Following French, the Fourth Circuit held in Stanley Martin that under Virginia law the plain language of the Ohio Casualty policy might require Ohio Casualty to cover “any mold damage that spread beyond the defective trusses and the gypsum fire walls to nondefective components of the townhouses” because such damage would be “an unintended accident, or an occurrence that triggered coverage….” 2009 WL 367589 at *4. The Fourth Circuit rejected Ohio Casualty’s attempt to distinguish French by arguing that the moisture seepage in that case was a “new” occurrence whereas the mold damage beyond the trusses represented only “further deterioration of already defective work,” holding that such a distinction would be contrary to the “broad and inclusive” definition of “occurrence.” Id. at *3. The court also held that any attempt to use Miller to read the subcontractor exception to the standard “your work” exclusion out of the policy “misses the mark.” Id. at *3 n.2. Such an exception does not “create” coverage, the court noted; rather, it “lends insight into the baseline definition of ‘occurrence’” and reaffirms that an insured general contractor cannot seek recovery for damage caused by its own faulty workmanship, notwithstanding the contractor’s ability to recover for damage caused by the faulty workmanship of a subcontractor. Id.

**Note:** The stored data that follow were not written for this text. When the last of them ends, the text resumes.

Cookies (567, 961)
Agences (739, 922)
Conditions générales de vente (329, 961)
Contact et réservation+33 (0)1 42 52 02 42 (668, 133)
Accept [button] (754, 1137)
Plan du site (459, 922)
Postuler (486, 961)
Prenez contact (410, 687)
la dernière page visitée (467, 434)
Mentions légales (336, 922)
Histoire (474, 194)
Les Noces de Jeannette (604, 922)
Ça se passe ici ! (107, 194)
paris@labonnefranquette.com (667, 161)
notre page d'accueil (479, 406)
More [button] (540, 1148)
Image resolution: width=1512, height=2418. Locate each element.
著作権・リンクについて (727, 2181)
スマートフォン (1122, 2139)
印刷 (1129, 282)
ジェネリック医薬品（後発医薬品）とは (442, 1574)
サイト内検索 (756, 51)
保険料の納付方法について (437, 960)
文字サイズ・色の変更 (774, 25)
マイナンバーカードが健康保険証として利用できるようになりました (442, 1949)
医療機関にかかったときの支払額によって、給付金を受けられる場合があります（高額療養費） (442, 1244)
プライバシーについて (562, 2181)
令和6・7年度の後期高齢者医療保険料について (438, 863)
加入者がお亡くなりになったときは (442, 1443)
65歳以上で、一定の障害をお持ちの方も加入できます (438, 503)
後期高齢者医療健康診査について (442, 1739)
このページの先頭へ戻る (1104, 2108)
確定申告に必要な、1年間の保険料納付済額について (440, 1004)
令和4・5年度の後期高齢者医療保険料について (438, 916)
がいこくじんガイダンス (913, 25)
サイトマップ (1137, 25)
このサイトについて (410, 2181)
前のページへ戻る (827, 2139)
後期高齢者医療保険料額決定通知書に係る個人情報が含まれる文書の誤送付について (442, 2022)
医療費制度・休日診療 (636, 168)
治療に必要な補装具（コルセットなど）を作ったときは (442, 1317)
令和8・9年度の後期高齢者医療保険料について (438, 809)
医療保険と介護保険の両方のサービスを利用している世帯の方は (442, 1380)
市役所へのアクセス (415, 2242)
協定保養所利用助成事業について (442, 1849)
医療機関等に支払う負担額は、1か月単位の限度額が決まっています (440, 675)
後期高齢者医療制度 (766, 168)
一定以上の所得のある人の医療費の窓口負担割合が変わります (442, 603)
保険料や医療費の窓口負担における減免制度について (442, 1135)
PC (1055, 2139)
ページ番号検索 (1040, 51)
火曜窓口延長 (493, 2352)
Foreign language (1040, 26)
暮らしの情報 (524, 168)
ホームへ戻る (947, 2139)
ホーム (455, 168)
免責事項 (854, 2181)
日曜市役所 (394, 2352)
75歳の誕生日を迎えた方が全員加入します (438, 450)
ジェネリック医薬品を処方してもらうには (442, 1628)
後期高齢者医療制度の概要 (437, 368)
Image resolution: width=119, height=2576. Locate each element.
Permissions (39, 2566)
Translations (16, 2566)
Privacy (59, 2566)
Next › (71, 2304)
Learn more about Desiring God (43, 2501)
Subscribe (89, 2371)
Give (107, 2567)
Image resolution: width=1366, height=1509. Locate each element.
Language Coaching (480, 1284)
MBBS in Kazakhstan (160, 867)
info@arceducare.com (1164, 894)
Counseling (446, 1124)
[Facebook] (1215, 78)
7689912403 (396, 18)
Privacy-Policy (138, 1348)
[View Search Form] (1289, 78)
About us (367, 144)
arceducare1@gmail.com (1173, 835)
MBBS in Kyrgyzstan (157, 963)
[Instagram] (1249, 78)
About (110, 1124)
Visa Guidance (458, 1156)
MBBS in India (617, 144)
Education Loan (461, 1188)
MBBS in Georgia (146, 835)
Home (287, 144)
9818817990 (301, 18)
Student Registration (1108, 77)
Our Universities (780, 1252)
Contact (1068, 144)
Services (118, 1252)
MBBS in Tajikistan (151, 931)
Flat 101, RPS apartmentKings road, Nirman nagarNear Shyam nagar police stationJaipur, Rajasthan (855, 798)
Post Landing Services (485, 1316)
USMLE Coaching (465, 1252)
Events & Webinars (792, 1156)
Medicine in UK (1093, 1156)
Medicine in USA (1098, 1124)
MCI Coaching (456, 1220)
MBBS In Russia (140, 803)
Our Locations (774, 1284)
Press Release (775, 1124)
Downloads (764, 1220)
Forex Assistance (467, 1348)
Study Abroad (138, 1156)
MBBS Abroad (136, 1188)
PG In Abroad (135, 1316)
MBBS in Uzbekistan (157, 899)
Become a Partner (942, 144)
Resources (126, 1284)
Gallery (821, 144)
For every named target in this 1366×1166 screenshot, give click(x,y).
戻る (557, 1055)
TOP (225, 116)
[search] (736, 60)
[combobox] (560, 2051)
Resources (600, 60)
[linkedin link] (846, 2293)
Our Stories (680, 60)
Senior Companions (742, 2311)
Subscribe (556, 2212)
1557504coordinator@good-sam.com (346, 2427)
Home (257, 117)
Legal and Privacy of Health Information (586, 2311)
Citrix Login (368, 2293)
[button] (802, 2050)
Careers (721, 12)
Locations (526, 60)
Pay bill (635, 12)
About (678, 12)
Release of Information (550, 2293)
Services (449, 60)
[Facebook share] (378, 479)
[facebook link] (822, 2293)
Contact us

Ultimately, cases such as Stanley Martin and French reaffirm the basic black letter insurance principle that to exclude certain types of damage from coverage, policies must do so expressly, particularly where there is a broadly-worded insuring clause. Of course, the line between what constitutes a subcontractor’s actual defective work versus resulting damage to non-defective components of a project is far from clear in many cases, as the Stanley Martin court itself recognized when it remanded for further proceedings. See 2009 WL 367589 at *4.
In the very least, it is imperative that in the event of defective performance by a subcontractor, builders and general contractors carefully track remediation costs and prepare scope documents that identify damage to work other than that of the subcontractor at fault.